*EXERCISE*: Print every item below verbatim, line for line.

═════ LISTED RECORDS

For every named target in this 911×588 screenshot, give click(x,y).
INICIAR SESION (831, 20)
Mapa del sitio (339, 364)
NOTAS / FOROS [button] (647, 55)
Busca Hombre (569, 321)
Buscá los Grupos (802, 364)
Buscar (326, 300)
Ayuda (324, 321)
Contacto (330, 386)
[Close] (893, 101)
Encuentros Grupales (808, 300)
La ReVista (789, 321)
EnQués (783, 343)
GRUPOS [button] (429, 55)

══════════

*SOLUTION TO THE PROBLEM*:
For every named target in this 911×588 screenshot, give click(x,y).
INICIAR SESION (831, 20)
Mapa del sitio (339, 364)
NOTAS / FOROS [button] (647, 55)
Busca Hombre (569, 321)
Buscá los Grupos (802, 364)
Buscar (326, 300)
Ayuda (324, 321)
Contacto (330, 386)
[Close] (893, 101)
Encuentros Grupales (808, 300)
La ReVista (789, 321)
EnQués (783, 343)
GRUPOS [button] (429, 55)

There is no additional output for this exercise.